The result: agencies leak more money to contract mistakes than almost any other industry. Here are the 5 most common, ranked by cost impact.
Mistake #1: Paying for client tools after the client leaves
The situation: Client ABC hires you for a retainer. You sign up for Hotjar, Ahrefs, and Google Workspace specifically for their project. Three months later, ABC leaves. Six months later, you're still paying for their tools.
Why it happens:
- Client tools get buried in general SaaS spend
- Nobody thinks to cancel them when the client leaves
- "We might use it for another client" rationalizations
- The person who signed up is different from the person doing offboarding
Real cost: For a mid-sized agency, this typically adds up to $2,000-$8,000/year in zombie subscriptions from departed clients.
The fix:
- Tag every client-specific tool with the client name
- Part of the client offboarding checklist: review all tools signed up for this client
- Quarterly audit of "orphaned" tools that don't map to active clients
Mistake #2: Auto-renewing tool stacks at old prices
The situation: Your agency has 40 SaaS tools. Every year, vendors quietly raise prices 5-15%. Nobody notices because each increase is small.

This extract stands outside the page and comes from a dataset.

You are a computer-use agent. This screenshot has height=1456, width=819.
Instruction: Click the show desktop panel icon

But over 3 years, the cumulative increase can be 20-40%.
Why it happens:
- Too many contracts to actively review
- Price increases are small individually
- No automated alerts to trigger review
- Focus on other agency priorities
Real cost: A 30-person agency with $10,000/month in SaaS tools sees $1,500-$4,000/month in silent price increases over 3 years = $18,000-$48,000/year of creep.
The fix:
- Track each tool's price history
- Automated alerts at least 60 days before renewal
- Quarterly pricing review for all SaaS costing $100+/month
- Negotiate price caps in contracts ("not to exceed 5% annual increase")

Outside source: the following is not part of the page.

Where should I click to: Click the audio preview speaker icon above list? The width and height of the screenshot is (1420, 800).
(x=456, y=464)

Mistake #3: Missing client retainer renewal windows
The situation: Your biggest client's retainer is up for renewal. Their contract has a 30-day notice period for non-renewal. You forget to send a renewal proposal 45 days out. They go quiet. 31 days before renewal, they announce they're not continuing.
Why it happens:
- Client relationships feel "safe" — assumption that renewal is automatic
- Account management focus is on current delivery, not renewal strategy
- No systematic renewal pipeline
Real cost: Losing a $5,000/month retainer you could have saved with proactive outreach costs $60,000/year in lost revenue.
The fix:
- Track every client retainer like a vendor contract
- Automated alert at 90 days before renewal
- Proactive renewal conversations starting 75-90 days out
- Formal "renewal strategy" discussion for every client quarterly
Mistake #4: Overlapping freelancer contracts
The situation: Your agency uses 15 freelancers across different projects. Some have retainer agreements, some are per-project. Three of them have non-compete clauses you forgot about. Two are technically still on retainer even though you haven't given them work in 6 months.
Why it happens:
- Freelancer contracts often less formal than vendor contracts
- Signed in flurry of project urgency
- Tracking falls through the cracks
- PMs sign contracts without centralized oversight
Real cost: Unused retainers cost $1,000-$5,000/month. Non-compete violations can cost $10,000+ in legal fees.
The fix:
- Treat freelancer contracts with the same rigor as vendor contracts
- Central registry of all freelancer agreements
- Quarterly review of each agreement's status
- Clear termination process for unused retainers
Mistake #5: Missing the negotiation window on big vendors
The situation: Your agency uses HubSpot ($15,000/year). The renewal is in 2 weeks. You've been meaning to negotiate for months. Now it's too late — you have no leverage, no alternative research done, no usage data prepared. You renew at full price plus a 10% increase.
Why it happens:
- Negotiation feels like low-priority admin work
- No systematic process for pre-renewal review
- Account managers know agencies often forget
- Other agency priorities always seem more urgent
Real cost: A successful negotiation typically saves 15-25% on SaaS contracts. On a $15,000/year tool, that's $2,250-$3,750/year. Across 10 major tools, $20,000-$35,000/year in missed savings.
The fix:
- Automated alerts 90 days before every major contract renewal
- Pre-renewal preparation as scheduled calendar items
- Negotiation scoreboard — track and celebrate wins
- Assign negotiation responsibility explicitly
The agency contract management system
Based on observations from dozens of agencies, here's what works:
Role: Contract Champion
One person (not necessarily the CEO or ops manager) owns the contract registry. Responsibilities:
- Maintain complete vendor inventory
- Run quarterly review meetings
- Flag high-priority renewals
- Document negotiation wins
Time commitment: 30 min/week + 2 hours/quarter for deeper reviews.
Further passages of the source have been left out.